→ **Task goal**
From the first line to the last, repeat the records exactly and skip the pictures.

Pixel coordinate grounding data
_ _ _ _ _

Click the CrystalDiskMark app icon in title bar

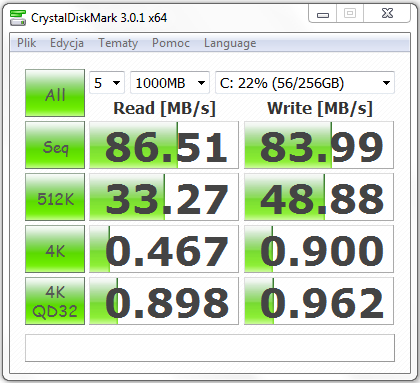17,18
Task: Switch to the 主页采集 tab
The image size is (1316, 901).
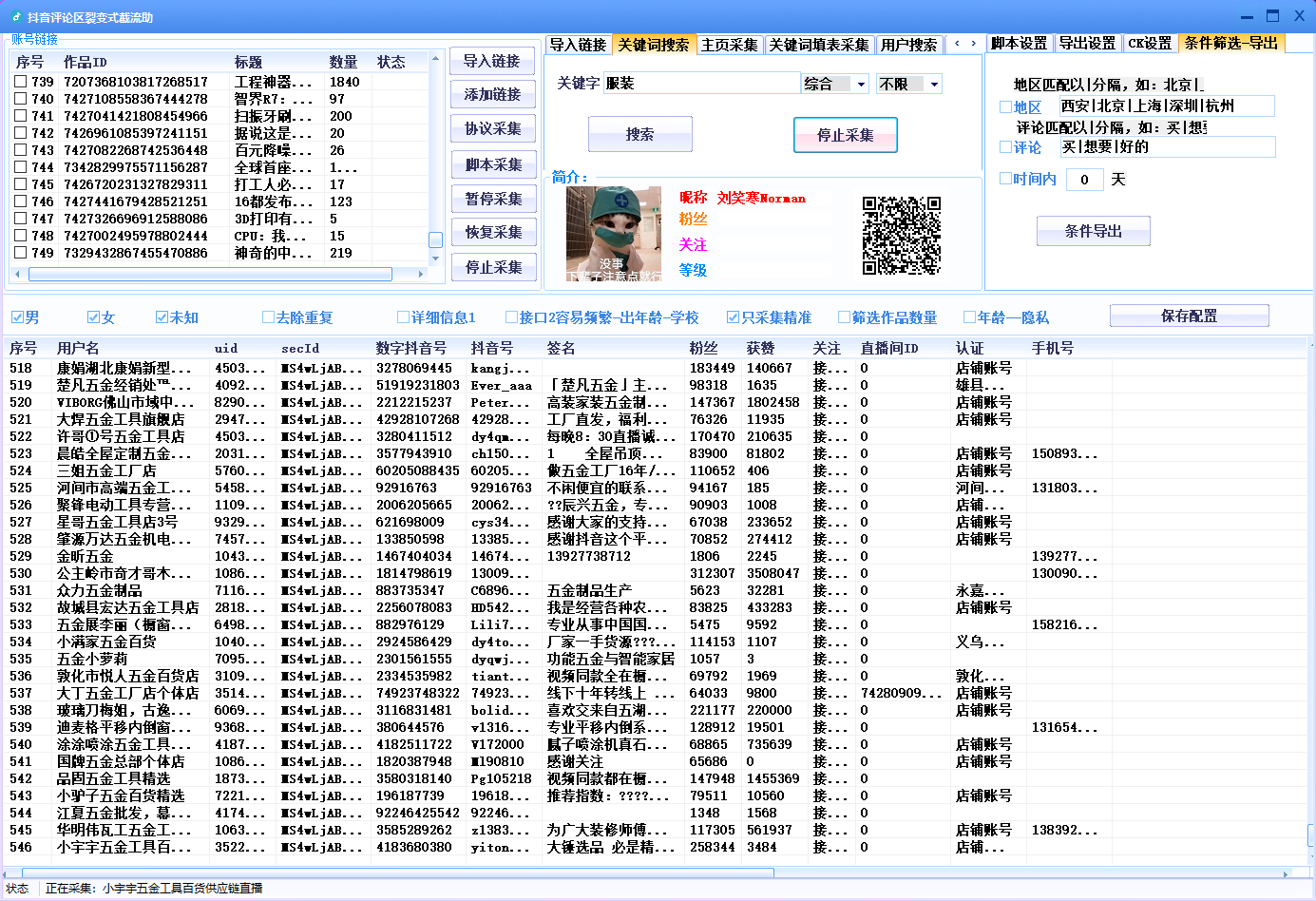Action: [x=728, y=44]
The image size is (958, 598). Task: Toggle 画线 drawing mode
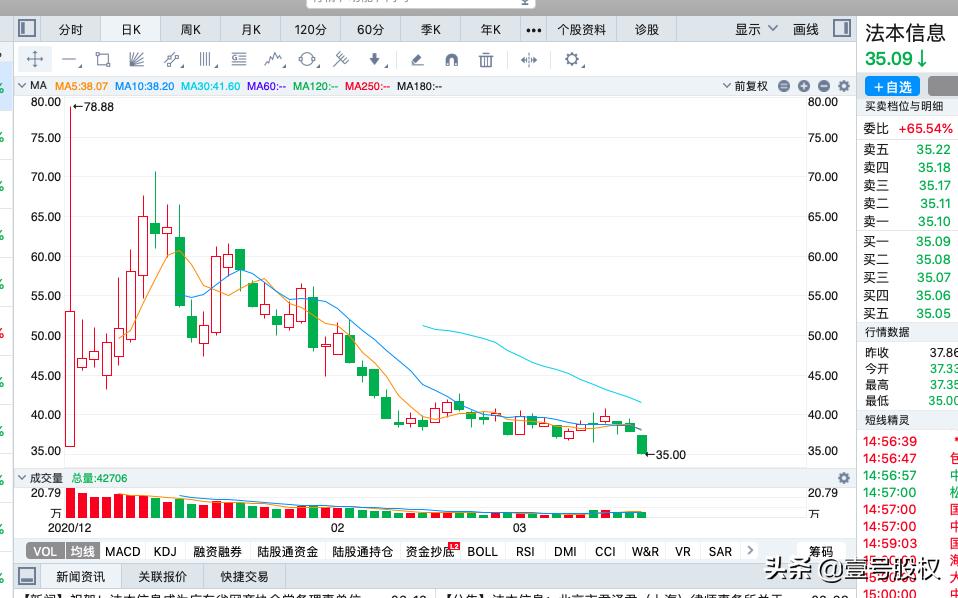806,29
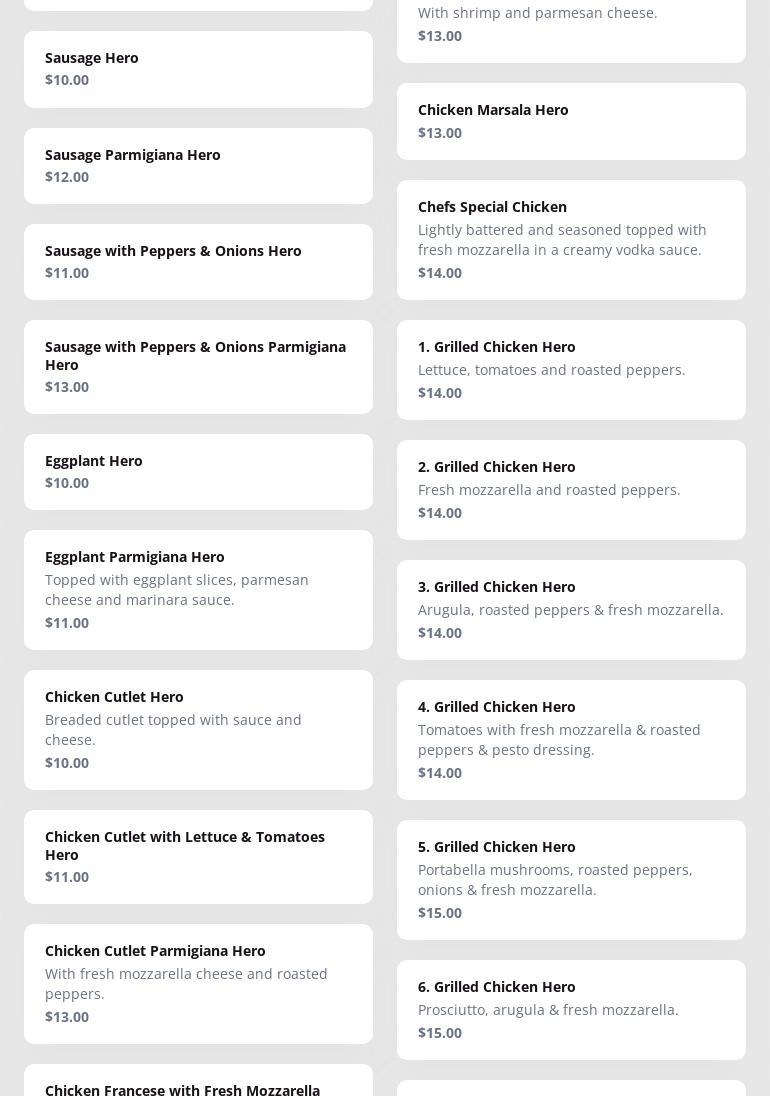Image resolution: width=770 pixels, height=1096 pixels.
Task: Open the Eggplant Parmigiana Hero item
Action: coord(198,590)
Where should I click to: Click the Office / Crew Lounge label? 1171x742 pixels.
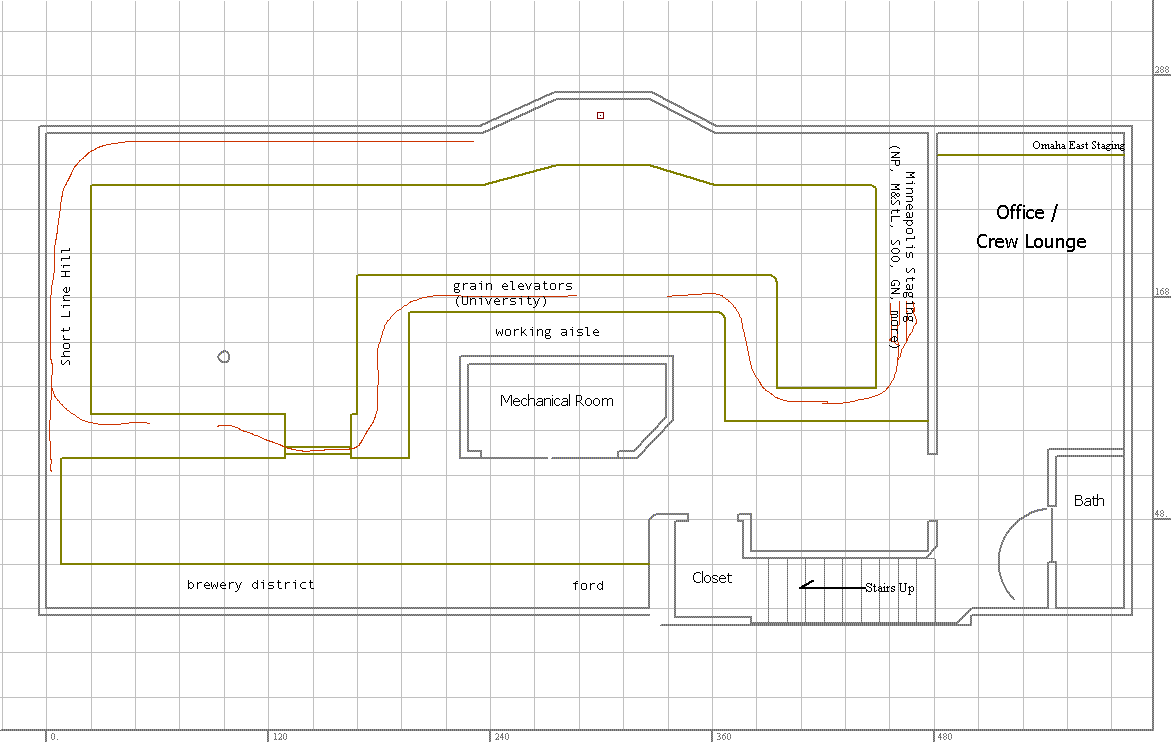pos(1030,227)
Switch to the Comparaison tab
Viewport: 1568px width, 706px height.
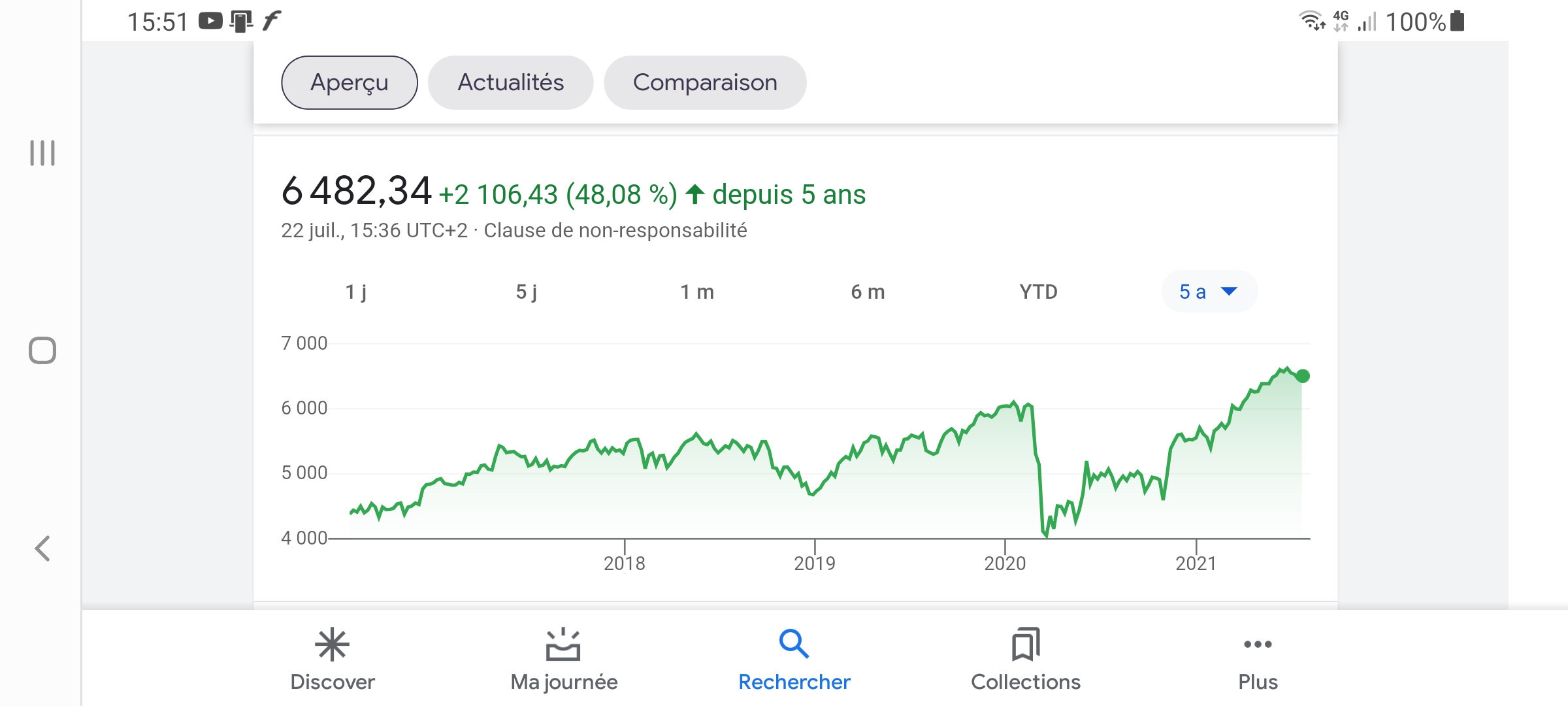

_ _ _ _ _

→ **Task output**
Click the CrystalDiskMark app icon in title bar

17,18
Task: Switch to the 主页采集 tab
The image size is (1316, 901).
Action: [x=728, y=44]
The image size is (958, 598). Task: Toggle 画线 drawing mode
806,29
Image resolution: width=770 pixels, height=1096 pixels.
Task: Open the Eggplant Parmigiana Hero item
Action: coord(198,590)
Where should I click to: Click the Office / Crew Lounge label? 1171x742 pixels.
pos(1030,227)
Switch to the Comparaison tab
Viewport: 1568px width, 706px height.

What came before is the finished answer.